• _WHAT THE TASK REQUIRES_: Although the entries contain pictures, write out only their text, exactly as it stands.
++++ GIVEN RECORDS ++++
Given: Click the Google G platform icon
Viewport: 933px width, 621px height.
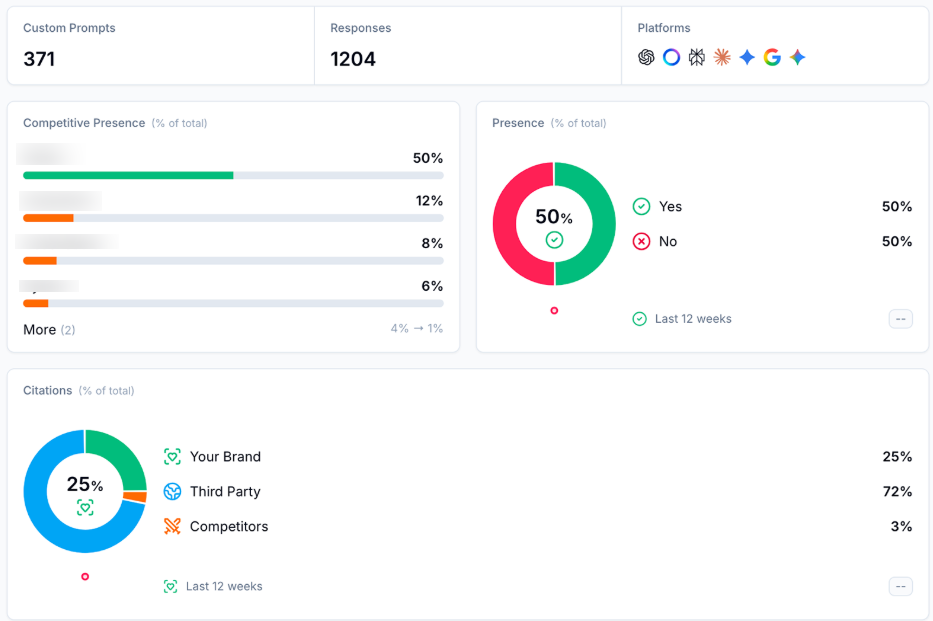Looking at the screenshot, I should [772, 57].
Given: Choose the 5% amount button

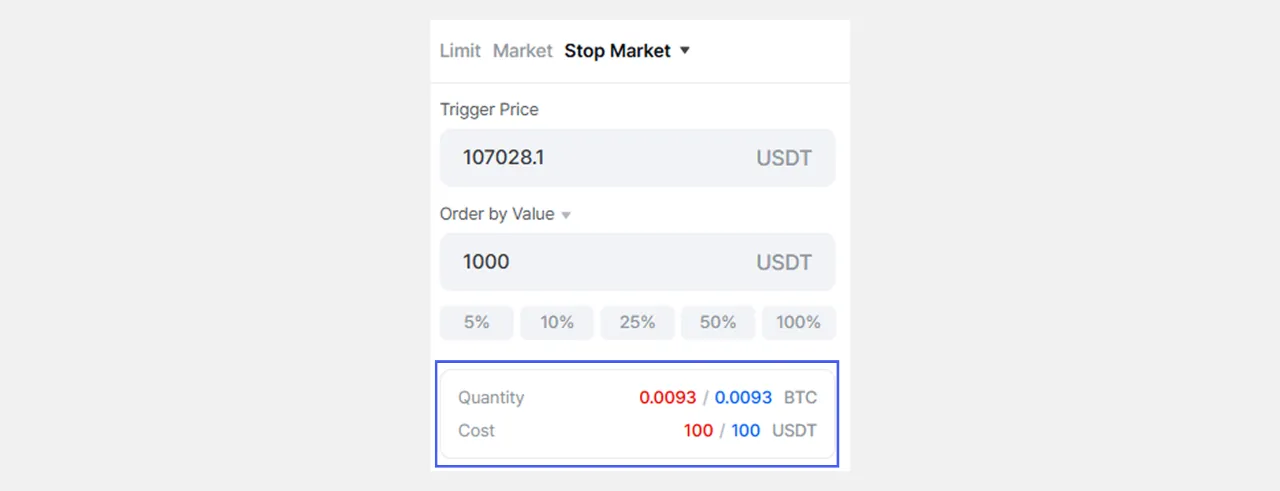Looking at the screenshot, I should tap(477, 322).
++++
• _TASK ANSWER_:
Given: Click the Google G platform icon
Viewport: 933px width, 621px height.
Looking at the screenshot, I should [772, 57].
Given: Choose the 5% amount button

Looking at the screenshot, I should tap(477, 322).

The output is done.